RECORDS TO PROCESS:
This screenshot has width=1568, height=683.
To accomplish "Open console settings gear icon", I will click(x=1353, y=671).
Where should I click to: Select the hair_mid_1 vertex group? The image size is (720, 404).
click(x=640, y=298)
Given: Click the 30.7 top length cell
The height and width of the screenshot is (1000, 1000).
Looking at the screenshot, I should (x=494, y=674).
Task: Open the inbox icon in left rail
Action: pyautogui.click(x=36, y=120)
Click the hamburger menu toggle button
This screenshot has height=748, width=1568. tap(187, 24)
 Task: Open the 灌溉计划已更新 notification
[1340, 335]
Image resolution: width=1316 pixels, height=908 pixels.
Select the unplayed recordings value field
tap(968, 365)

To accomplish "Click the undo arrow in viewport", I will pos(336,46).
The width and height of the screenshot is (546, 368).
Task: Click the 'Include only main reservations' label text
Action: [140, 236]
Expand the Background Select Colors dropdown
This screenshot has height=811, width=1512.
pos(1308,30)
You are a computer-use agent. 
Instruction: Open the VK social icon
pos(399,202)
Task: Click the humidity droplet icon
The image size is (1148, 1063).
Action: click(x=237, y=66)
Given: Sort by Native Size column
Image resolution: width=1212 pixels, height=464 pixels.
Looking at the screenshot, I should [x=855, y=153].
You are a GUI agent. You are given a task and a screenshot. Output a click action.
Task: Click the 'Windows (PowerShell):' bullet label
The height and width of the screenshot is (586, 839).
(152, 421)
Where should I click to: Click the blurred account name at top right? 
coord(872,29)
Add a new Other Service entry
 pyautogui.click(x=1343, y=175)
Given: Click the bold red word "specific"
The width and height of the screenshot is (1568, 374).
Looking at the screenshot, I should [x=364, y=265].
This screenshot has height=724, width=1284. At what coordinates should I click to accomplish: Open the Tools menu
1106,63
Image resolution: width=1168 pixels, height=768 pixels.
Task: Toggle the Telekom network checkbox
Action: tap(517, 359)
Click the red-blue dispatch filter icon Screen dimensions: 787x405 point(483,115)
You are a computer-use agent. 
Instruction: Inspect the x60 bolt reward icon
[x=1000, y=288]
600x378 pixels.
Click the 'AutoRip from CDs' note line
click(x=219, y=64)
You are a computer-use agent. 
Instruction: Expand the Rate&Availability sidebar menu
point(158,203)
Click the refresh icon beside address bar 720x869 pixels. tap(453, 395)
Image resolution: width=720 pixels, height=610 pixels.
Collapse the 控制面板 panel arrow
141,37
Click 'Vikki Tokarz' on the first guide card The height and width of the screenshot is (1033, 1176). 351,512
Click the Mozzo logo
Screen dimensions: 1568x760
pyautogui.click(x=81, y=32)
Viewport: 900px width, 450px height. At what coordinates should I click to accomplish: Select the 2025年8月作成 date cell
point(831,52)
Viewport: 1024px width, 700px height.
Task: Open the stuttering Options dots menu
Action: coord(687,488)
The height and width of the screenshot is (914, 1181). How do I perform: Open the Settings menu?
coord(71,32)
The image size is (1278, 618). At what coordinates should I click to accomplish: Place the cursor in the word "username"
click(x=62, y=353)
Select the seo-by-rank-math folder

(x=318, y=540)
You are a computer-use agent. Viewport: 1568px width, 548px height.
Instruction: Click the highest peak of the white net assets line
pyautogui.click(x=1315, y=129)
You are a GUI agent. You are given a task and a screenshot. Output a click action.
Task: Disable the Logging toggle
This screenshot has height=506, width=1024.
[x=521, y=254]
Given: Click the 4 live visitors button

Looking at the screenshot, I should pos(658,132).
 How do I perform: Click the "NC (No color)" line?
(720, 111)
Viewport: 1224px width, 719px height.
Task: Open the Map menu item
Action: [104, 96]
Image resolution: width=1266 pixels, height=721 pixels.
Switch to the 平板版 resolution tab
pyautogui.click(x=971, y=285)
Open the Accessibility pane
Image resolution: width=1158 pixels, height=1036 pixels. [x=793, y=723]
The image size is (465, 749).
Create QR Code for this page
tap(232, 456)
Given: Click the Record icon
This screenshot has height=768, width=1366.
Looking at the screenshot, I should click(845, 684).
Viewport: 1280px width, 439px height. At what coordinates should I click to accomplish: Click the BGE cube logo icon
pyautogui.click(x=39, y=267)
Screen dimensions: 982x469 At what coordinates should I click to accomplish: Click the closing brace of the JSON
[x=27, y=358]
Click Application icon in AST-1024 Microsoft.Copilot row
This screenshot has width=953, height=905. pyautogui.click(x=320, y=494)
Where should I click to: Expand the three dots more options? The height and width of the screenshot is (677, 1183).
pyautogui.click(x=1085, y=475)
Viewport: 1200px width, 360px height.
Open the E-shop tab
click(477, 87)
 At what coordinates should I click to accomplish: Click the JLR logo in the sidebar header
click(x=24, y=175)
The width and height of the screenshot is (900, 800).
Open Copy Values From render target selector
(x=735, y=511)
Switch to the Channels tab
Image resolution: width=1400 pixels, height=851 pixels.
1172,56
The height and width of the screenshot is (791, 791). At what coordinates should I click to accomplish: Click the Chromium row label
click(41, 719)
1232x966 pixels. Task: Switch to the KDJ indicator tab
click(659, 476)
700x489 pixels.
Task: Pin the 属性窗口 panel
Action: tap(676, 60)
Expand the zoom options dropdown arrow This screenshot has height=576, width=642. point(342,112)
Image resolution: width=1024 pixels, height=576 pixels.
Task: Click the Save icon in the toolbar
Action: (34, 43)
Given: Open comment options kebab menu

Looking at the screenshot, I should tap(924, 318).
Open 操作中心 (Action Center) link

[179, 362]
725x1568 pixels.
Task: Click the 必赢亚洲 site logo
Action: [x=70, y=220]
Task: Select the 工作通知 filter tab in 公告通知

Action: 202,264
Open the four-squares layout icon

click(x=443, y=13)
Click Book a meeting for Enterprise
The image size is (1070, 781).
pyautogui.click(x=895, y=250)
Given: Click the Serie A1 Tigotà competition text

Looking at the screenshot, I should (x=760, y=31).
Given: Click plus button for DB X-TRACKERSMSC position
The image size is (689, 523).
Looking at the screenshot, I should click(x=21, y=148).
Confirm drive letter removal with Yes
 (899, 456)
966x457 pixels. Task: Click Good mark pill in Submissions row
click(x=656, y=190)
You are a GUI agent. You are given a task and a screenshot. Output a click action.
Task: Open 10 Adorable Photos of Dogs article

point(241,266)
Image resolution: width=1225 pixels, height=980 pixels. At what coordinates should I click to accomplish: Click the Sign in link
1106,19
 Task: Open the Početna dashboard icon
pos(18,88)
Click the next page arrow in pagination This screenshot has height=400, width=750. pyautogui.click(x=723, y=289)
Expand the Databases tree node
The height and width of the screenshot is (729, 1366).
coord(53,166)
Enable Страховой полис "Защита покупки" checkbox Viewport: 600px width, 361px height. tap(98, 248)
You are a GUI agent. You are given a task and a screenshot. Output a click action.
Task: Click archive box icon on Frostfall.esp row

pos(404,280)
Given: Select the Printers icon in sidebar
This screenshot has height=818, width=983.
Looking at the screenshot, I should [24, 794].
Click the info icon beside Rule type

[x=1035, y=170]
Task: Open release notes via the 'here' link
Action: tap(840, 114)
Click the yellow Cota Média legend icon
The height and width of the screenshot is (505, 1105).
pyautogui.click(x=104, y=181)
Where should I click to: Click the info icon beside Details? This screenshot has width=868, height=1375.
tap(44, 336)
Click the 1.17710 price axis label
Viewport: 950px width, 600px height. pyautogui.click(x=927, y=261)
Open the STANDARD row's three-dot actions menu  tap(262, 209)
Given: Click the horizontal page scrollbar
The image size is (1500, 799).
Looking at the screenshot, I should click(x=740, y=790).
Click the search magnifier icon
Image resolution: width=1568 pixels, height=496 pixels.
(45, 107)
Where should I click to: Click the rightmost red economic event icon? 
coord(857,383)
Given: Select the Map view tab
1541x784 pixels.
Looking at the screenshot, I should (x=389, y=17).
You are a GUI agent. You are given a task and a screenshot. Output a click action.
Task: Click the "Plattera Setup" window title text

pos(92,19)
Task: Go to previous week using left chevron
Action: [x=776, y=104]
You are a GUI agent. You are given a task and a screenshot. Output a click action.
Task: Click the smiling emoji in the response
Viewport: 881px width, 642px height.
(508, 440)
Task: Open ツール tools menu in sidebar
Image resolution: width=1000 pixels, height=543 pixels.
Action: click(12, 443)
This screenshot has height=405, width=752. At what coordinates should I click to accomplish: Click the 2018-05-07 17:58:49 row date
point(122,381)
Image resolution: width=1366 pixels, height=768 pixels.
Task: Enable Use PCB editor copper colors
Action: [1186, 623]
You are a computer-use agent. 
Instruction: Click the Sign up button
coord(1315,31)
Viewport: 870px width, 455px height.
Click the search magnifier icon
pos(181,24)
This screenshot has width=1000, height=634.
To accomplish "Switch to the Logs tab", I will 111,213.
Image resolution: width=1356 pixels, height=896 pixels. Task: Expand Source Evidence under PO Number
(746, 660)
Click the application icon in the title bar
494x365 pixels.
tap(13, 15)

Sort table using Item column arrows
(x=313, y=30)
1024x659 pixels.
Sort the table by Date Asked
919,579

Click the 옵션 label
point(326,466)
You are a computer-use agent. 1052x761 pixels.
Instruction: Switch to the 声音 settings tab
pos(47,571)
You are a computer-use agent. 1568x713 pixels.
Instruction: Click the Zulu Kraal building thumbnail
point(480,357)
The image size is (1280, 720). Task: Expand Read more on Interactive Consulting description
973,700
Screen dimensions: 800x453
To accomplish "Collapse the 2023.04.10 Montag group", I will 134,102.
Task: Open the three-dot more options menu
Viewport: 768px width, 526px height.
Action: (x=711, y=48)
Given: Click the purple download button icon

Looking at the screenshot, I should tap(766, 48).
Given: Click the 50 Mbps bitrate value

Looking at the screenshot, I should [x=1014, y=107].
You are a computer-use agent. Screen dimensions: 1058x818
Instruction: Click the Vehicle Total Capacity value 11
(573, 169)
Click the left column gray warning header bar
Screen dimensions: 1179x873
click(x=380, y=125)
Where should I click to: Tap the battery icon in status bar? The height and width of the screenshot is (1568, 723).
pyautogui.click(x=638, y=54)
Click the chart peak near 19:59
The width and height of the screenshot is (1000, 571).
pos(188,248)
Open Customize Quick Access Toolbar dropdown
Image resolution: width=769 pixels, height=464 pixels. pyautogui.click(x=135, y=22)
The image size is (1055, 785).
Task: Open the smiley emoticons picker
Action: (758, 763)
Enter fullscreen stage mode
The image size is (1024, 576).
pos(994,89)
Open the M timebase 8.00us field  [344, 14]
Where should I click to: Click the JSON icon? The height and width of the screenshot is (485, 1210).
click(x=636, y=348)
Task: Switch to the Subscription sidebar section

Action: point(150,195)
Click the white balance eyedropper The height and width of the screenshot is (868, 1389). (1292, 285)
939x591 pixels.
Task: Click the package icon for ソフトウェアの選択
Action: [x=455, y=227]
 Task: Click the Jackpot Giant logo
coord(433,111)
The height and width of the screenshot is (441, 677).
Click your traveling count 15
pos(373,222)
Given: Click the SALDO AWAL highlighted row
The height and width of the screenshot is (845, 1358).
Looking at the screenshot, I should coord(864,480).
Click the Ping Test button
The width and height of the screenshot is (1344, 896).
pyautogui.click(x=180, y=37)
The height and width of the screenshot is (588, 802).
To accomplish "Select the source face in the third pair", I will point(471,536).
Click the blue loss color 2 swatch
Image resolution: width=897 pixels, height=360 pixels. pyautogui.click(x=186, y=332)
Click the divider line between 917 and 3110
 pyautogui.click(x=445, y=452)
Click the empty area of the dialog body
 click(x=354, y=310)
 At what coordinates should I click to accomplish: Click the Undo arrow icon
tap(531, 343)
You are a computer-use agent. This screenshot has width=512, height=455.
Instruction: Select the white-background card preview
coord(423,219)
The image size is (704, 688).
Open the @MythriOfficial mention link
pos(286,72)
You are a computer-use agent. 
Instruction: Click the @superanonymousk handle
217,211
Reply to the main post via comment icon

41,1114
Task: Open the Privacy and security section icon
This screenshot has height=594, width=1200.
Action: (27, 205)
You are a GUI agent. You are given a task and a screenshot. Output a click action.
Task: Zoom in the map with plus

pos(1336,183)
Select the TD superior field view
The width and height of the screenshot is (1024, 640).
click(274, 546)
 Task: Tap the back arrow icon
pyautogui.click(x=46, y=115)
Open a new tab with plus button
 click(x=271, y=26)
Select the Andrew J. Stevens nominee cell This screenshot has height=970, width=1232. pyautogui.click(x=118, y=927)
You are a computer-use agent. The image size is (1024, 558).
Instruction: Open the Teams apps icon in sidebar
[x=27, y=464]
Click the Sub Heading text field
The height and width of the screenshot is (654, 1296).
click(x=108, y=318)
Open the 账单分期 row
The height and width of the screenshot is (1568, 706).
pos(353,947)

TASK REQUIREMENTS: Leave out every line above except those from the line with "This screenshot has height=405, width=752." up to and including the line with "Task: Open the three-dot more options menu", and copy those exactly.

RESULT OF THE EXERCISE:
This screenshot has height=405, width=752. At what coordinates should I click to accomplish: Click the 2018-05-07 17:58:49 row date
point(122,381)
Image resolution: width=1366 pixels, height=768 pixels.
Task: Enable Use PCB editor copper colors
Action: [1186, 623]
You are a computer-use agent. 
Instruction: Click the Sign up button
coord(1315,31)
Viewport: 870px width, 455px height.
Click the search magnifier icon
pos(181,24)
This screenshot has width=1000, height=634.
To accomplish "Switch to the Logs tab", I will 111,213.
Image resolution: width=1356 pixels, height=896 pixels. Task: Expand Source Evidence under PO Number
(746, 660)
Click the application icon in the title bar
494x365 pixels.
tap(13, 15)

Sort table using Item column arrows
(x=313, y=30)
1024x659 pixels.
Sort the table by Date Asked
919,579

Click the 옵션 label
point(326,466)
You are a computer-use agent. 1052x761 pixels.
Instruction: Switch to the 声音 settings tab
pos(47,571)
You are a computer-use agent. 1568x713 pixels.
Instruction: Click the Zulu Kraal building thumbnail
point(480,357)
The image size is (1280, 720). Task: Expand Read more on Interactive Consulting description
973,700
Screen dimensions: 800x453
To accomplish "Collapse the 2023.04.10 Montag group", I will 134,102.
Task: Open the three-dot more options menu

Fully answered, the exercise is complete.